Alguém sabe como se encontra actualmente a situação do fenómeno da chuvas ácidas no nosso país?


----------



## Chingula (21 Nov 2010 às 13:17)

DRC disse:


> Alguém sabe como se encontra actualmente a situação do fenómeno da chuvas ácidas no nosso país?



Toda a chuva que ocorre é ligeiramente ácida (ph inferior a 7) devido à presença de CO2 na atmosfera.
A acção do homem (via poluição), o vulcanismo, as particulas resultantes da rebentação das ondas oceânicas, etc fazem que essa acidez seja mais intensa em algumas zonas do globo que noutras.
O problema subsiste.


----------



## DRC (21 Nov 2010 às 13:29)

Chingula disse:


> Toda a chuva que ocorre é ligeiramente ácida (ph inferior a 7) devido à presença de CO2 na atmosfera.
> A acção do homem (via poluição), o vulcanismo, as particulas resultantes da rebentação das ondas oceânicas, etc fazem que essa acidez seja mais intensa em algumas zonas do globo que noutras.
> O problema subsiste.



Mas refiro-me a valores anormais de acidez na água da chuva, que fazem com plantas e árvores sequem e destroem estátuas, edifícios e outros monumentos.
Essa situação regista-se actualmente em Portugal?


----------



## Chingula (21 Nov 2010 às 15:16)

DRC disse:


> Mas refiro-me a valores anormais de acidez na água da chuva, que fazem com plantas e árvores sequem e destroem estátuas, edifícios e outros monumentos.
> Essa situação regista-se actualmente em Portugal?

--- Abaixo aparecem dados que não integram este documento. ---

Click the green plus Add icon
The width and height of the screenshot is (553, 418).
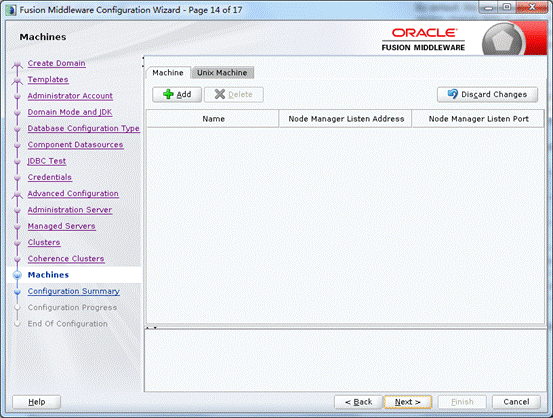coord(168,94)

O efeito da acidez da chuva é um pouco complexo, pois, em relação às plantas umas serão mais resistentes (adaptam melhor) que outras, a determinados valores da acidez da chuva. Os edificios, monumentos, estatuaria etc, estão sempre sujeitos aos efeitos de "meteorização" que depende dos materiais de que são feitos, o calcário, por exemplo, é mais atacado que o granito. A localização se for próxima de zona industrial ou de muito transito automóvel, ou junto à costa...é um factor de risco. Finalmente, o grau de impacto, depende também do tempo de exposição aos elementos atmosféricos.
A situação foi descrita, é estudada e acompanhada (penso por ex: Direcção Geral do Ambiente) e mantém-se actualmente em Portugal (de diferentes maneiras, graus e impactos conforme as regiões)...como em todo o Mundo...


----------